Traditional HR: Ownership-focused
However, right now the traditional view on HR is that it’s all about job requisition and retainment. The job requisition process looks something like this: The job description and role qualification is specified, formulated, and shared across recruitment platforms. Once the candidates are found, they’re invited to interviews, and then passed on to hiring managers who make the final decision. This process takes 42 days on average, according to the Human Capital Benchmarking Report from 2016. After that, it takes 8 months for a new employee to reach full productivity, according to a study from Harvard Business Review.
If you’re an employer, this gives you approximately 9,5 months before your new-hire is at a satisfactory level. Many HR leaders recognize that this process is inefficient, but argue that the process should be viewed as a long-term investment in retaining employees’ skills within the organization. Unfortunately, that’s the wrong way to look at it, taking into consideration all the game changers we are currently experiencing in the labor market.
Technological developments are disrupting the traditional labor market. Automation, artificial intelligence, and robotics are becoming a more and more integrated part of our daily lives. This trend is dismantling the traditional employment, and creating a more disrupted workforce, focused on shorter and more flexible employments. According to the IDC, in the next five years, 45 percent of workers in Europe will be self employed, either completely or in combination with another job. This trend is already prevalent in the EU, where the freelance segment is the largest growing segment, according to EFIP.

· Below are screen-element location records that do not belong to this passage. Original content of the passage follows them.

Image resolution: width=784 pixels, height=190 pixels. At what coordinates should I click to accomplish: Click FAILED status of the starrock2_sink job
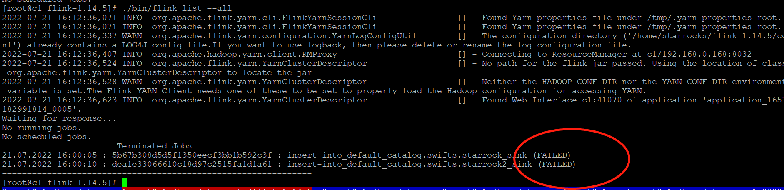click(557, 164)
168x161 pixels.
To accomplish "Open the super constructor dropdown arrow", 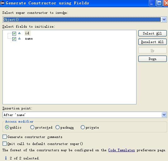I will pos(164,19).
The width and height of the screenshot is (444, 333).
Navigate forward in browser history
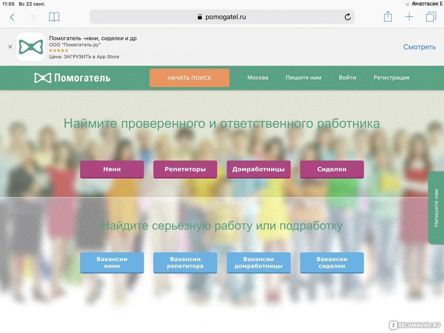33,17
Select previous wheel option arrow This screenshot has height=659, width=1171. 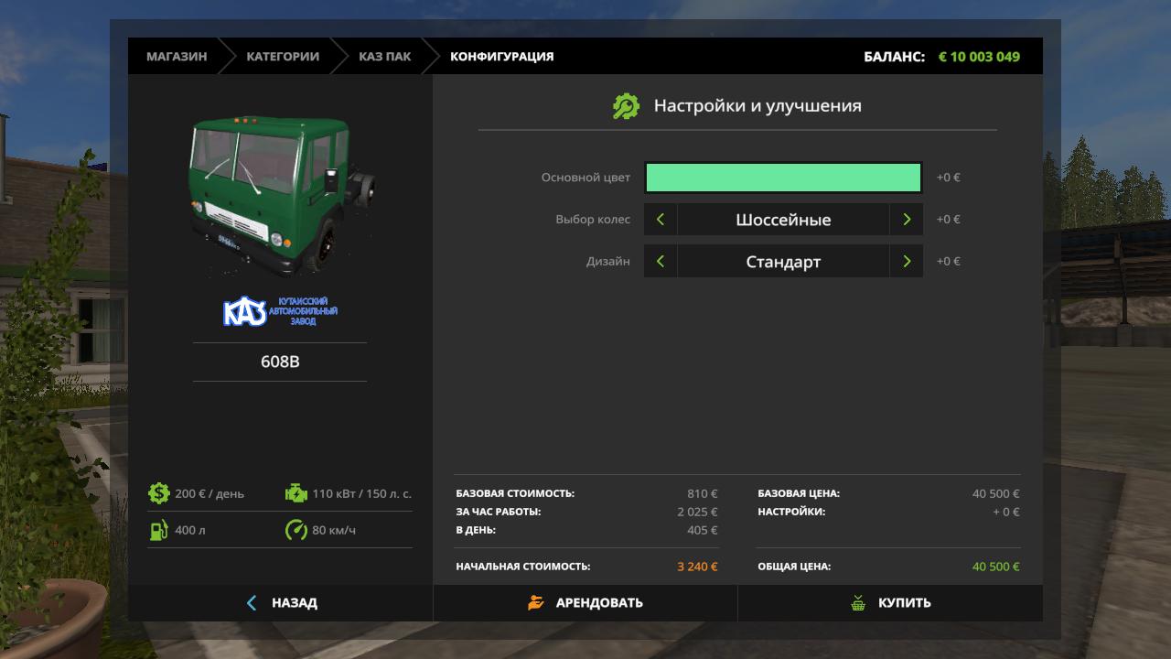[x=661, y=220]
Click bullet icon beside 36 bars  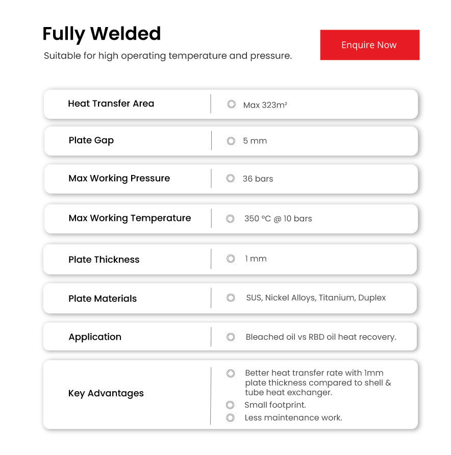tap(231, 179)
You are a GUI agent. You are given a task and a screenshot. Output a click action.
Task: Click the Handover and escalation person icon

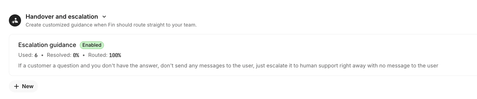coord(15,20)
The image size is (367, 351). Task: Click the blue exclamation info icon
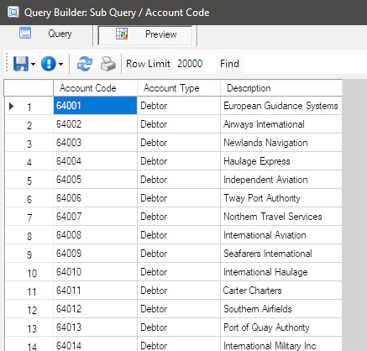pos(49,64)
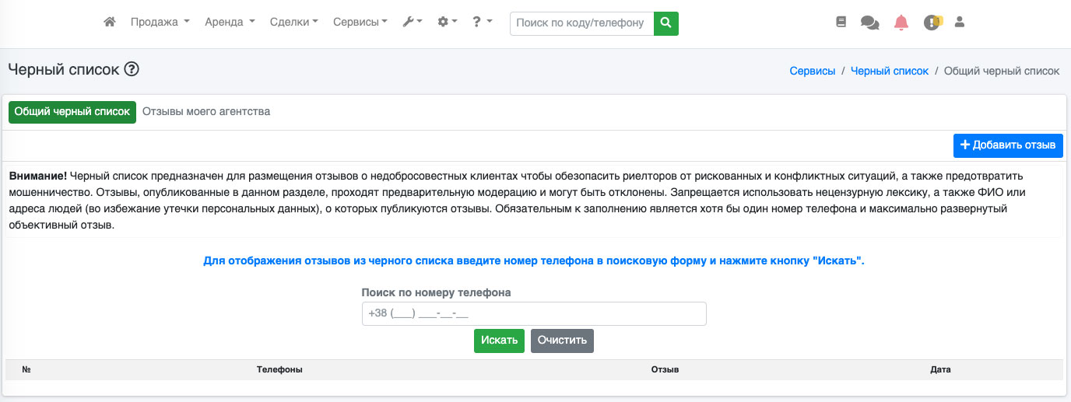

This trend combined with the fact that almost 33 percent of new hires look for a new job within the first 6 months on the job, makes traditional retainment-thinking unsustainable. Combine that with the fact that 23 percent of new employees leave the company before their first anniversary, according to numbers from Harvard Business Review.
Agile HR: Acces-focused
Instead, HR leaders must think of recruitment and retainment as an agile process, consisting of dynamic elements that can be adapted quickly to new challenges and opportunities. In today’s world, HR is about accessing the best talent, not about owning them.
How do you do this?
You tap into the market trends, and start thinking about how your company can benefit from the rise in the liquid workforce. For example, your company might need a software programmer for a new elaborate feature on the website. Or, your company may be in demand of someone who can take care of the graphical design of a new campaign. Or, it may need a professional text-writer to do an e-book on an industry-specific topic.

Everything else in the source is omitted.